Jonathan Harris, director of mortgage broker Anderson Harris, said:

"The third quarter was stronger from a lending perspective than the second as heightened activity in the housing market in the first half of the year filtered through into the lending figures. 

"The vast majority of borrowers are opting for a fixed rate which is a no-brainer; while an interest-rate rise may still be some way off, fixed rates are just too good to turn down and continue to fall as lenders compete for business. The average interest rate on total mortgages outstanding also decreased, suggesting that borrowers aren't overburdening themselves and will be able to cope with a rate rise when it comes, particularly if they have opted for a fixed rate.

"Buy-to-let continues to grow as lenders offer cheaper rates and more relaxed criteria to attract investors. With more people having to rent for longer until they can save up a deposit, the prospects for the sector continue to be strong and we expect it to perform well next year.
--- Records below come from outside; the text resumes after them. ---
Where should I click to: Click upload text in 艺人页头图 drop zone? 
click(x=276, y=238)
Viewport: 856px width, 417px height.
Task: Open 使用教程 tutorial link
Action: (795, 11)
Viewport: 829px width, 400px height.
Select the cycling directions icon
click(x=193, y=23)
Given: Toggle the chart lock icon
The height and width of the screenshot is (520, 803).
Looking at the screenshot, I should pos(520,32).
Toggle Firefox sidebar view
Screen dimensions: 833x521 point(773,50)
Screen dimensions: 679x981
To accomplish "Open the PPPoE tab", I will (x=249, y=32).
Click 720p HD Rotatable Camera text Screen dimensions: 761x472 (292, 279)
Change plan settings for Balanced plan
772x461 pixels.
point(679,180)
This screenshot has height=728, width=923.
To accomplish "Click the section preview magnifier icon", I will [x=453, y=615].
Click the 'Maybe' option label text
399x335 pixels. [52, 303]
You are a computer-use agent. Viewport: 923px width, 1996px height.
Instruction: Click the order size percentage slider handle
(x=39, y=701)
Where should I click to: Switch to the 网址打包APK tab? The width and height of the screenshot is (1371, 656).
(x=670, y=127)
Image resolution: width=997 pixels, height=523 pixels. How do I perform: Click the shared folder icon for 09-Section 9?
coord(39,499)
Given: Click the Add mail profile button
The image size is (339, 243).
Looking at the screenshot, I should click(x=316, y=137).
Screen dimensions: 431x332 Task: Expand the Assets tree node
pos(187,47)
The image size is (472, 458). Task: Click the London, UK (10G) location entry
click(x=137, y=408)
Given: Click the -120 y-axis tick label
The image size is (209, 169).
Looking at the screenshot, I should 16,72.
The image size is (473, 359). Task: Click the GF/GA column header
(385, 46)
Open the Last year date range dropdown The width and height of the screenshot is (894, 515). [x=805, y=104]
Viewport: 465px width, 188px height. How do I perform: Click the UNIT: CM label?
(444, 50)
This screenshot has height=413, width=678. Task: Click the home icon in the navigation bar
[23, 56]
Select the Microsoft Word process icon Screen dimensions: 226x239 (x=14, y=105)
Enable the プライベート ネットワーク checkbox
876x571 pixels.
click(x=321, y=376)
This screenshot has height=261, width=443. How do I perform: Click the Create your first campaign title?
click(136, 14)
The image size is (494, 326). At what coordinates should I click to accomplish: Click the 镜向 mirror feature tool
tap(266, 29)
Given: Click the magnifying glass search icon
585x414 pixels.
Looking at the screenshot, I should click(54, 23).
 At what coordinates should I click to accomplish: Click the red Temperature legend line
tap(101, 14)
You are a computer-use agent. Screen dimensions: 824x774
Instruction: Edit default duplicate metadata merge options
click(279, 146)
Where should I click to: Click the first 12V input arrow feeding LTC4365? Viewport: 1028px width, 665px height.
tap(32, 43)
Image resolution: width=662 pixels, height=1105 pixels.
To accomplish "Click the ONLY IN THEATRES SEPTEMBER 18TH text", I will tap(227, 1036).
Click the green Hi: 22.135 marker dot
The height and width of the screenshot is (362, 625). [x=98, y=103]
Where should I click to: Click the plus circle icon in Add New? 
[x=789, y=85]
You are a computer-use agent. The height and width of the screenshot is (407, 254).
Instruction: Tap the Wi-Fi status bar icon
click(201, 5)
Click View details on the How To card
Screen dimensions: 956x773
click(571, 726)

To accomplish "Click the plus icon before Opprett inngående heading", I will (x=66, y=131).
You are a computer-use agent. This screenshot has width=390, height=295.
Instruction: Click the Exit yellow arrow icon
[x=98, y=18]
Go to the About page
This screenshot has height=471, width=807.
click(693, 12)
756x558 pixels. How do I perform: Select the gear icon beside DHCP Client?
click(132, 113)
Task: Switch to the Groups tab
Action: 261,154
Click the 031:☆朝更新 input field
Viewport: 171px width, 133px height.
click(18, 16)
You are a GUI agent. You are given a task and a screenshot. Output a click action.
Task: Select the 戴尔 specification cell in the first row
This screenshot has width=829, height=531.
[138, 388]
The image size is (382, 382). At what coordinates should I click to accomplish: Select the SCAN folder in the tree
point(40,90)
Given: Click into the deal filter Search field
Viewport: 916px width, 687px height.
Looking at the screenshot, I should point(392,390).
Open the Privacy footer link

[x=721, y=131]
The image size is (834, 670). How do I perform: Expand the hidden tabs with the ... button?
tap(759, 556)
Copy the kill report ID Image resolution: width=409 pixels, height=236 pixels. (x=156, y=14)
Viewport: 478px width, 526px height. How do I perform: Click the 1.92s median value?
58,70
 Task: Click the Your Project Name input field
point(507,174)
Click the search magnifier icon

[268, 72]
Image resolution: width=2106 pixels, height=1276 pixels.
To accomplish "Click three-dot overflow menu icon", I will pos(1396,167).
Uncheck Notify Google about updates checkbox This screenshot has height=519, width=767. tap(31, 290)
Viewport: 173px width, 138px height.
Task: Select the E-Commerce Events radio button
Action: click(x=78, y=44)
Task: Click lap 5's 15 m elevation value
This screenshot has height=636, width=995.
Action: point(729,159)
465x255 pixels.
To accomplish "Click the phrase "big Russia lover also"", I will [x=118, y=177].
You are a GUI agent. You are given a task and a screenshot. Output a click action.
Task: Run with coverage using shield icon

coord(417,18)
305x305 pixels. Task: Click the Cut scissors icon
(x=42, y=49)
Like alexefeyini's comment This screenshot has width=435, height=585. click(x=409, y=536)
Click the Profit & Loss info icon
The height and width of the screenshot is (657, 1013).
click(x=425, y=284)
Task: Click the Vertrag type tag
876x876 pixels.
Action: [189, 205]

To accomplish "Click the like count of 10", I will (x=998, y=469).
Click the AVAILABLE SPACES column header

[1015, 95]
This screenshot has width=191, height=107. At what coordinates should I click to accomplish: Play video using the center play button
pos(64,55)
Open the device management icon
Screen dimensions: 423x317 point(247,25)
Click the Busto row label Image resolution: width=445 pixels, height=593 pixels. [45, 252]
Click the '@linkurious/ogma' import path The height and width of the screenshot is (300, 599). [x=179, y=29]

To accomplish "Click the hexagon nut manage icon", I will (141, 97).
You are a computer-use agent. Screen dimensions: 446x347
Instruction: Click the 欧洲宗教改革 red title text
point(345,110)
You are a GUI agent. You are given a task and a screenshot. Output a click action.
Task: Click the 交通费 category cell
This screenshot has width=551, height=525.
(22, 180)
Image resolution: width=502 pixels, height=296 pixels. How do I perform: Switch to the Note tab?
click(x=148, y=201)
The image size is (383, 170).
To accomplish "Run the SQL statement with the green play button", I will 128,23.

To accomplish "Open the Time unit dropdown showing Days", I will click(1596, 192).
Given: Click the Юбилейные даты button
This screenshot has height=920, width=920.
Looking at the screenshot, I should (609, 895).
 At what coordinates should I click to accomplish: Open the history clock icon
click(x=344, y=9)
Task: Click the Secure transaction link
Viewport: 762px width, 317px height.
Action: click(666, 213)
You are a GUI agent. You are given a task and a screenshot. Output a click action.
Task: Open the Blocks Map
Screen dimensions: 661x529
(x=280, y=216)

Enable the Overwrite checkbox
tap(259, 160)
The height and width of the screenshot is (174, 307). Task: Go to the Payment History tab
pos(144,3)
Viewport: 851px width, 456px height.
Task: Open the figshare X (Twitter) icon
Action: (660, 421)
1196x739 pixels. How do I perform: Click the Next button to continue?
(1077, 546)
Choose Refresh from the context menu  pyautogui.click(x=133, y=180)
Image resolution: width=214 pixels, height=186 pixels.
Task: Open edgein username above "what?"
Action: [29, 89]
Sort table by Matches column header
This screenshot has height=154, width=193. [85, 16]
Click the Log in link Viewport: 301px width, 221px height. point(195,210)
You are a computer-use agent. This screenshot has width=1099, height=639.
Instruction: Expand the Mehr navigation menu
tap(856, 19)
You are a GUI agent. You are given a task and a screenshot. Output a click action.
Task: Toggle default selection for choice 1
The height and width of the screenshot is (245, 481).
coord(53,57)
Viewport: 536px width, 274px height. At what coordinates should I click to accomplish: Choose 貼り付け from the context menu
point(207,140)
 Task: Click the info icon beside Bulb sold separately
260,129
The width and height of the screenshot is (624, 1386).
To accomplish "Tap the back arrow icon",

"The proportion of first-time buyers decreased slightly although the value of loans taken out by them over the quarter rose to the highest quarterly amount since Q3 2007. With lenders offering higher loan-to-values and rates falling across the LTV bands, it is slightly easier for first-time buyers although the Bank of Mum and Dad is still being called upon significantly to help.

"Income multiples decreased slightly, which is likely to be a knock-on effect of the Mortgage Market Review and stricter affordability criteria. It is good to see that borrowers are  not over stretching themselves; however, some easing of the rules with regard to older borrowers in particular is essential."

Brian Murphy, Head of Lending at Mortgage Advice Bureau, commented:

“Lending volumes for Q3 show there is plenty of life left in the market following the Mortgage Market Review, with lenders firing on all cylinders to record the largest total advances in any third quarter since Q3 2008. This is a positive sign for consumers, who are benefiting from improved access to mortgage finance despite tougher affordability checks.

“Lenders are currently tripping over themselves to win business, with many of the major providers locked into a mortgage rate war. This is providing consumers with historically low pricing: it’s therefore unsurprising that so many are choosing to lock into preferential deals, with MLAR statistics showing the proportion of advances at fixed rates is at its highest since tracking began in 2007. This preference for fixed rate deals is likely to increase as consumers seek to protect themselves from an expected interest rate hike in 2015.

“The signs certainly look positive as we approach the end of what has been a restorative year for the UK mortgage market. While there are still a number of economic uncertainties on the horizon, and we may be yet to see the full impact of regulatory changes, consumers are now in a better position to access affordable mortgage finance than they were a year ago.”